━━ Texte

"La véritable école du commandement est celle de la culture générale", expliquait en son temps Charles de Gaulle. "Au fond des victoires d’Alexandre, ajoutait-il, on retrouve toujours Aristote". Cette remarque du Fil de l’Epée, bien connue et datée de 1932, retrouve-t-elle une actualité depuis la victoire d’Emmanuel Macron lors de la dernière présidentielle ?
En effet, en recrutant le jeune Macron, étudiant à l’IEP, pour l’accompagner dans la relecture de l’un de ses derniers opus, La mémoire, l’histoire, l’oubli, le philosophe Paul Ricoeur participait alors, sans le savoir, à la formation intellectuelle de celui qui allait devenir quinze ans plus tard le plus jeune président de la République française.
Du Ricoeur chez Macron ?
Or la relation entre les deux hommes est au cœur de deux enquêtes récemment parues, l’une proposée par Pierre-Olivier Monteil, Macron Président, et l’autre par le biographe de Ricoeur, François Dosse, qui intitule son livre Le philosophe et le Président. Invités fin 2017 sur le campus de ESCP Europe pour en débattre, la discussion a naturellement démarré sur le choix de couverture de ces deux livres : l’une mettant en avant la proximité des deux hommes, une photo retrouvée par François Dosse à l’occasion des 90 ans de Ricoeur, et l’autre évoquant d’emblée la posture politique d’autorité de Macron, plutôt que sa posture philosophique.
Pour François Dosse, il ne fait aucun doute que le président Macron a été marqué philosophiquement et politiquement par ses heures passées auprès du philosophe. A partir de certains thèmes clés comme le temps politique ou l’identité, on aperçoit selon lui la marque de cette influence. Ascendance que l’on discernerait aussi bien dans l’utilisation de mots comme ipséité durant sa campagne, notion d’ordinaire rarement employée sur les plateaux de télévision, que dans ses déclarations publiques, notamment celle portant sur sa relation à la philosophie parue dans une édition du journal Le 1, datée du 8 Juillet 2015.
Pour Pierre-Olivier Monteil, c’est avec plus de nuance qu’il faut considérer cette relation. Certes, certains des thèmes dont les lecteurs sont coutumiers apparaissent nettement dans la posture macronienne : les valeurs de verticalité, la distinction entre le neuf et le nouveau, le refus de la pensée binaire ou encore le tragique de la décision. Mais Monteil fait aussi valoir que d’autres sujets, comme celui de l’utopie, sont absents du discours macronien et qu’aussi beaucoup de question restent ouvertes sur la manière avec laquelle le nouveau président envisage l’exercice proprement dit du pouvoir.
Cela fait-il de Macron un philosophe ?
Il est intéressant de noter que de nombreux philosophes, dans et hors du champ d’études ricoeuriennes, se sont élevés pour dénoncer une instrumentalisation de la philosophie au bénéfice unique du candidat Macron. Un DEA à Nanterre et quelques heures de relecture d’un manuscrit, fussent-elles consacrées à un livre réputé difficile, font-elles en effet d’un homme politique un philosophe, et d’un bac+5 en philosophie un philosophe-roi ? Il est permis d’en douter.

━━━━
━━ Informations fournies

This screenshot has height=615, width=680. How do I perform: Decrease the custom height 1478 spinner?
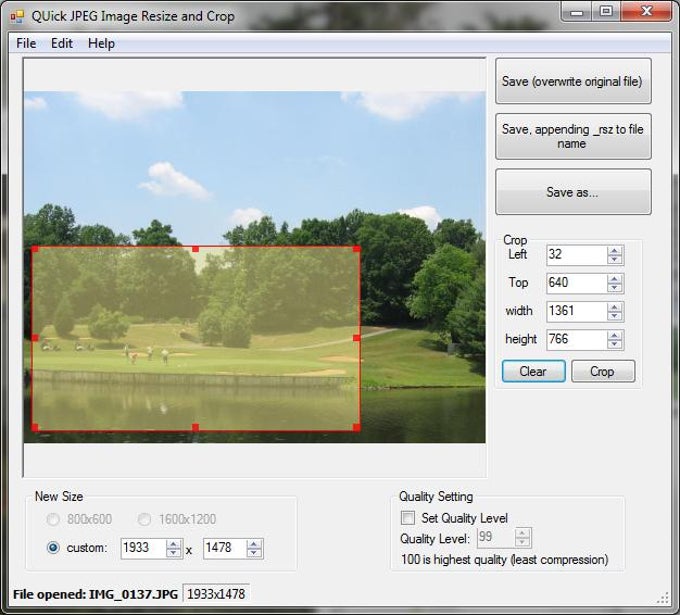click(x=255, y=552)
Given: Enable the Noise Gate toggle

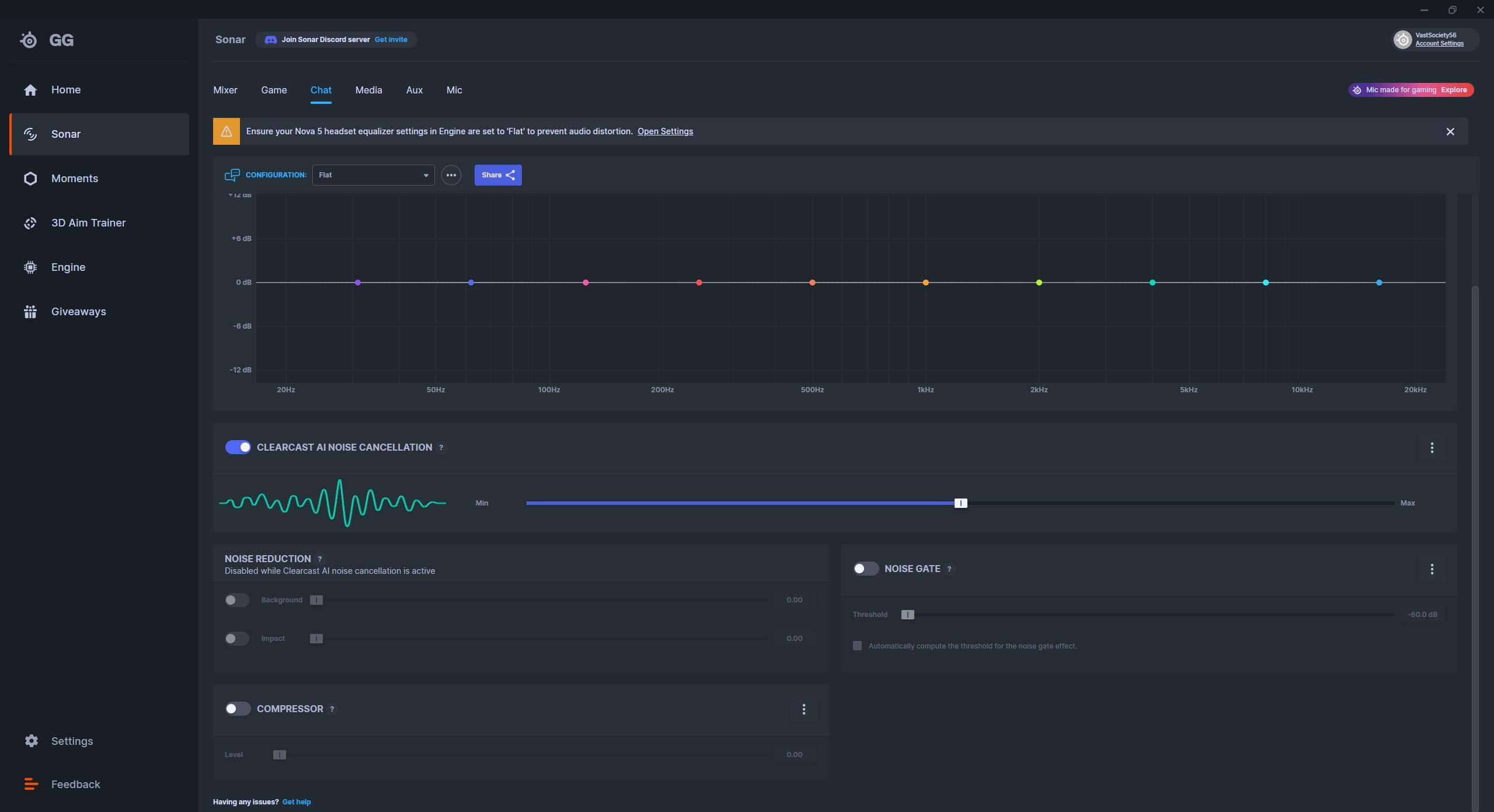Looking at the screenshot, I should [x=865, y=569].
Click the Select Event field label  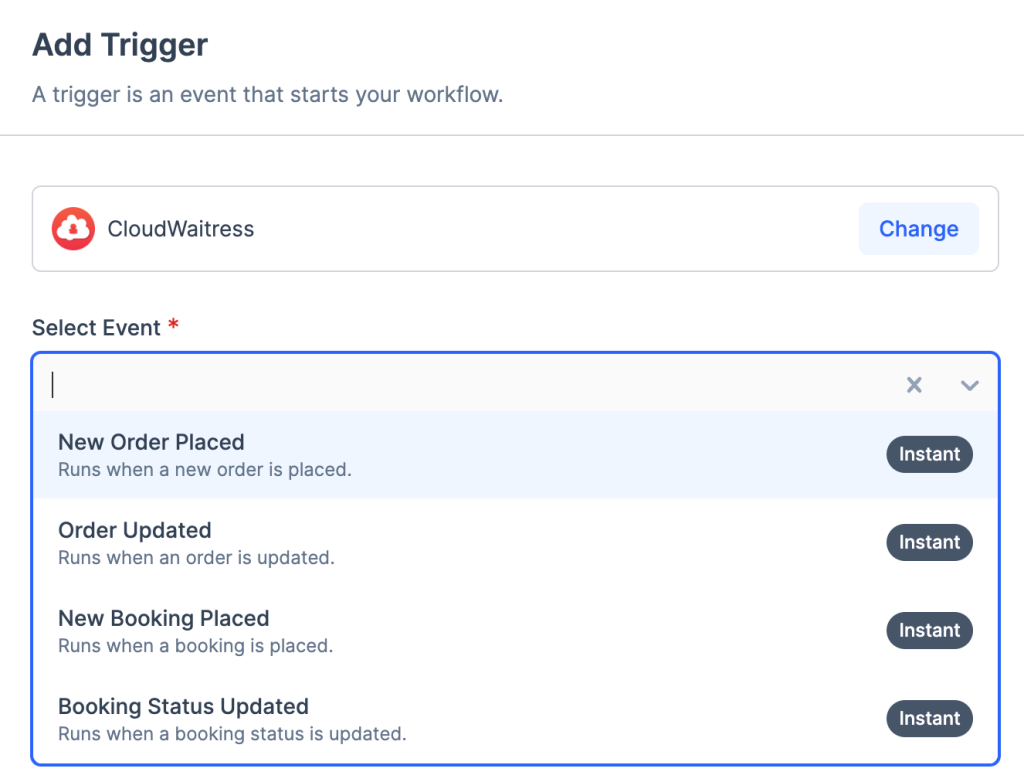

━━━━

**Tâches à réaliser:**
a. Dans le texte sur Macron et Ricoeur, pourquoi Pierre-Olivier Monteil estime-t-il qu'il faut considérer avec nuance la relation entre les deux hommes ? Répondez en une à trois phrases.
b. Reprenez le texte sur Macron et Ricoeur à la suite de sa dernière phrase.
Ces données ne sont pas nécessaires.

**Réponses:**
a. Selon Monteil, certains thèmes familiers aux lecteurs de Ricoeur apparaissent bien chez Macron : la verticalité, la distinction entre le neuf et le nouveau, le refus de la pensée binaire et le tragique de la décision. D'autres sujets, comme l'utopie, sont toutefois absents du discours macronien. Beaucoup de questions restent aussi ouvertes sur la manière dont le nouveau président envisage l'exercice proprement dit du pouvoir.

b.
Aussi, parmi le comité scientifique du Fonds Ricoeur, plusieurs voix dont celle de Myriam Revault d’Allonnes ont dénoncé la possibilité de transposer trop facilement la pensée philosophique de Ricoeur en politique. Car s’il n’y a pas de ricoeurisme avec Ricoeur, par quel miracle y en aurait-il avec Macron, se demande-t-elle.
"Emmanuel Macron, vous n'avez pas le monopole de Ricœur", s’écrie même dans un article de L’Obs le journaliste Eric Aeschimann, en guise de conclusion de cette querelle picrocholine typiquement parisienne.
Le parcours intellectuel de Macron, une spécificité culturelle française
Tandis que les uns veulent "ricoeuriser" Macron, d’autres se refusent à "macroniser" Ricoeur. Pour ma part je conclurai sur une interrogation et un mérite à concéder à cette polémique. La question est la suivante : la culture générale et philosophique a-t-elle encore un rôle à jouer dans la structuration de la pensée et la conduite de l’action politique?
Au fond, tenter de savoir si Macron est bon philosophe ou Ricoeur bon politique n’a que peu d’intérêt. Lorsqu’il eut 90 ans, Ricoeur déclarait d’ailleurs avoir encore "beaucoup d’énergie, peu de force et pas de pouvoir", pour signifier que philosophie et politique font bel et bien deux. En revanche, le parcours intellectuel d’Emmanuel Macron est une spécificité culturelle française dont il sera intéressant de faire le bilan dans quelques années, au regard notamment de ce qu’indiquait dans ses Mémoires, et que je citais en prélude, le fondateur de la Vème République.
Enfin, le mérite de cette controverse peut s’énoncer clairement : elle consiste à nous convaincre de lire et relire Ricoeur, ce grand défenseur de la nécessaire interprétation des textes, du décryptage rigoureux de l’actualité, et donc du refus du prêt à penser qu’elle qu’en soit la source.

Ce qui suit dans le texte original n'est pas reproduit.